* [Directions] Could you output the entries that follow exactly, omitting any pictures they contain?

* [The data]

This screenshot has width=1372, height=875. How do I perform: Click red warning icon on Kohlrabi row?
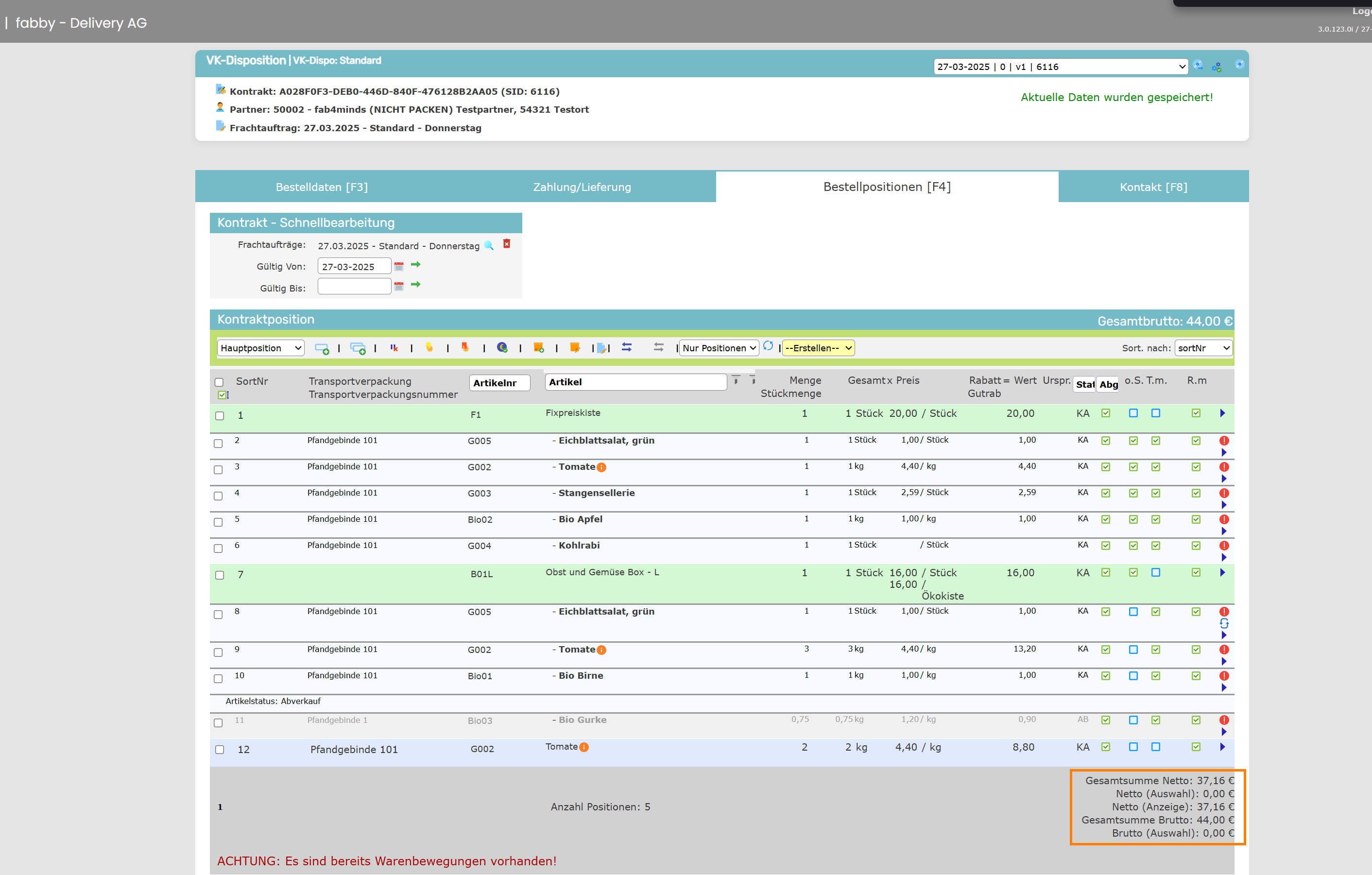(1223, 546)
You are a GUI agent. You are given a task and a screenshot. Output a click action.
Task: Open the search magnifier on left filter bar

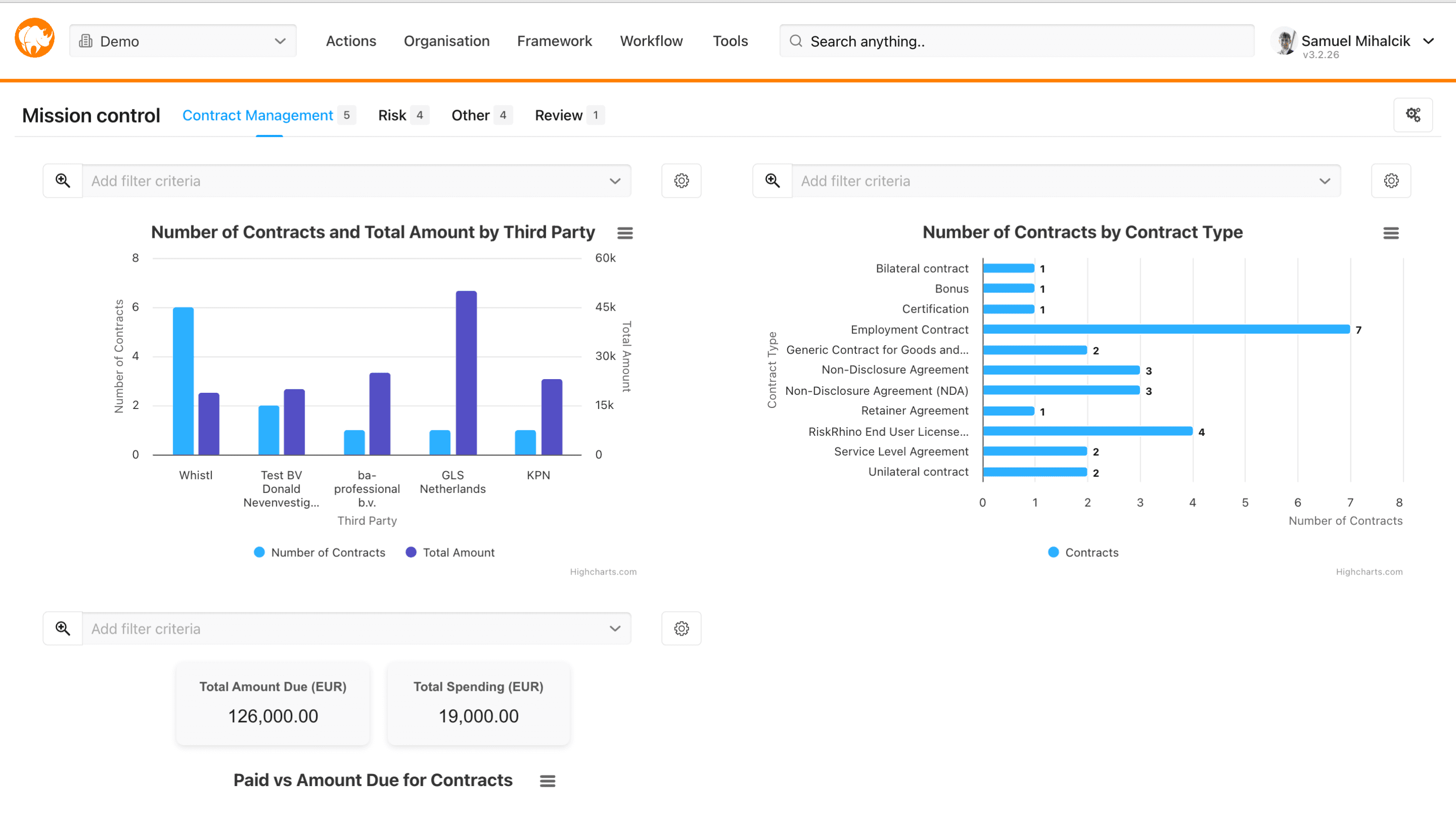[63, 180]
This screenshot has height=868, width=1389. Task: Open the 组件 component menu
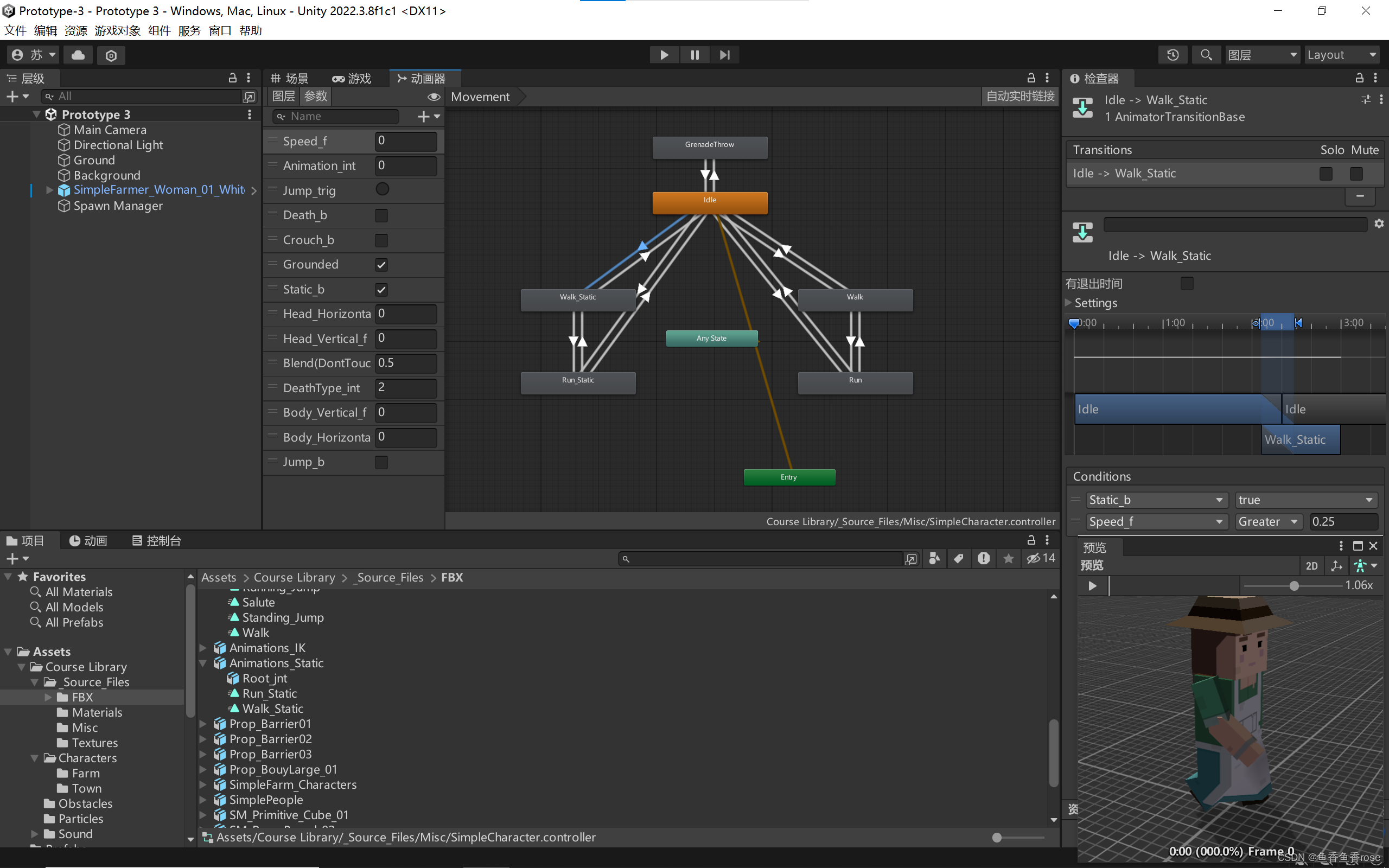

* [Solution for this task]
This screenshot has width=1372, height=875. How do I perform: Click red warning icon on Kohlrabi row?
(1223, 546)
You are a GUI agent. You are given a task and a screenshot. Output a click action.
Task: Open the search magnifier on left filter bar

[63, 180]
This screenshot has height=868, width=1389. Task: Open the 组件 component menu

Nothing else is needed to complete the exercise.